Atualizado: 11 de nov.



Carlos Ranulfo Melo


Contabilizados os votos do primeiro turno das eleições municipais, veio à tona a discussão sobre quem teria se saído melhor. Baseado no fato de que PSD e MDB assumiram a dianteira no que se refere ao número de prefeitos eleitos, parte dos analistas optou por destacar o desempenho do centro, em contraposição à ideia de que a direita teria “ganho” as eleições. Nada mais equivocado. Para compreender por que, é preciso trazer para a discussão a transformação pela qual passou o sistema partidário brasileiro nos últimos anos.


Um bom ponto de partida é entender que o núcleo de qualquer sistema partidário, enquanto sistema, é constituído pela maneira como se estrutura a competição pelo governo central. No Brasil, as eleições presidenciais de 2018 e 2022 alteraram o que pode ser denominado como o espaço da competição pelo Executivo federal, seus protagonistas e suas estratégias.

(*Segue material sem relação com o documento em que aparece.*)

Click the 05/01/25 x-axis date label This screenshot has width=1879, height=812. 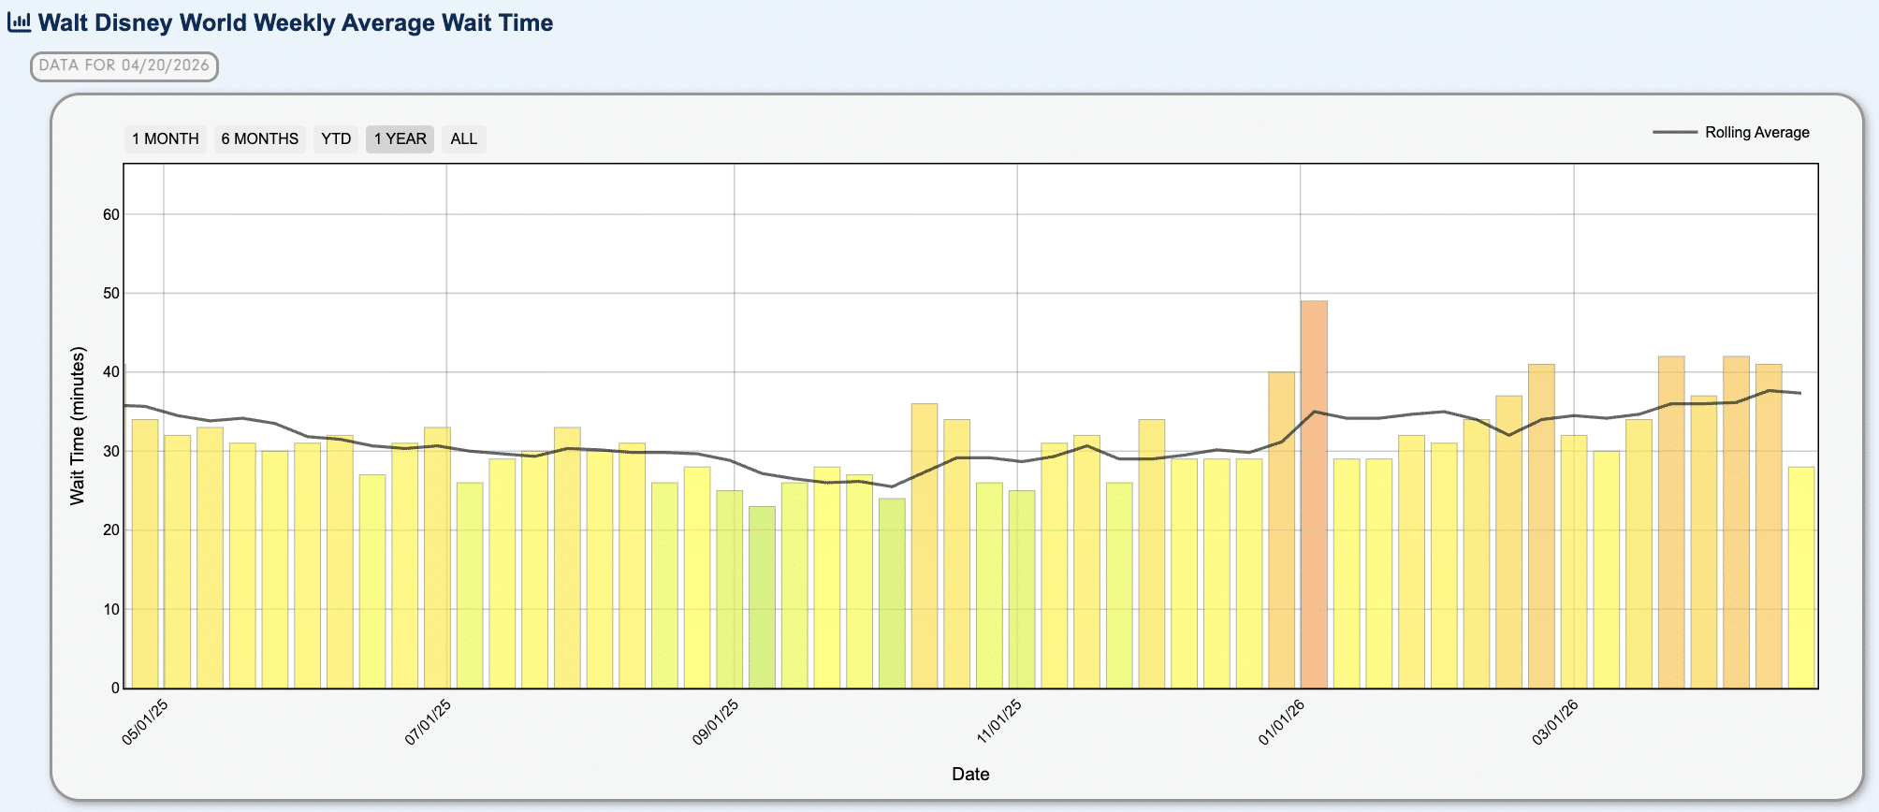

Entre 1994 e 2014, a competição pela Presidência da República esteve estruturada em torno de duas coalizões ideologicamente distintas – uma encabeçada pelo PT e outra pelo PSDB. Um terceiro grupo de partidos, composto por MDB, PP, PTB, PR (hoje PL) e PRB (hoje Republicanos), se colocava estrategicamente, ainda que não ideologicamente, entre as duas coalizões, apresentando-se como alternativas disponíveis para a formação de coalizões governistas.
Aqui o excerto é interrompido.